Um ótimo filme, mas não creio que falte coesão. Quando assisti a primeira, pareceu-me muito confuso a relação dela com os demais presentes no casamento. Porém, depois de assistir a parte II tomei como interpretação o seguinte: o casamento foi apenas uma simples síntese do meio que conturba Justine e a serenidade dela se ajusta conforme Melancolia se aproxima, como se houvesse uma perfeita sintonia entre ela e o planeta - pode ser até mesmo a razão para que se nomeasse o planeta com este nome no filme. Ela tem claramente problemas emocionais causados pela pressão profissional e sua relação com os pais. E na segunda parte, ela torna-se sensível à tristeza geral aliada a uma profunda sinceridade e serenidade vista muito superficialmente antes. Tudo isto ocorre num processo paralelo à aproximação de Melancolia, do qual eu acredito ter uma relação entre os dois. Melancolia vem destruir um planeta que na visão de Justine já está fadado à destruição pela própria humanidade. Não sou íntimo da filmografia de Lars von Trier para conhecer suas intenções , mas foi essa a minha primeira impressão a respeito do filme que possui um final belíssimo, por sinal.

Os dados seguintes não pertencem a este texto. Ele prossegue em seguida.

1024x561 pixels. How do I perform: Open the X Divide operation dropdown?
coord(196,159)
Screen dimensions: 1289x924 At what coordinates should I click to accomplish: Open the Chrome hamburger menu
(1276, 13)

ResponderExcluirRodolfo, seus dizeres estão de acordo com os meus pensamentos sobre o filme. A personagem de Justine de fato possui um certo mutualismo com Melancolia, ela sustenta a visão sob a qual o filme transcorre. Apenas me pareceu estranha a figura da irmã. Creio que Lars von Trier procurou construir Claire como síntese da sociedade diante da aproximação do seu fim - isso explicaria o constante clima de tensão no rosto da personagem. Na segunda parte, alguns exageros, tais como a cena de Justine afirmando "Eu sei de tudo... foram X feijões na garrafa... Não existe vida em outro lugar do universo, apenas na Terra", comprometeram a perfeição da obra ao meu ver. Mas indubitavelmente trata-se de um importante filme contemporâneo. Sempre repito: Lars von Trier é um dos grades nomes do cinema atual.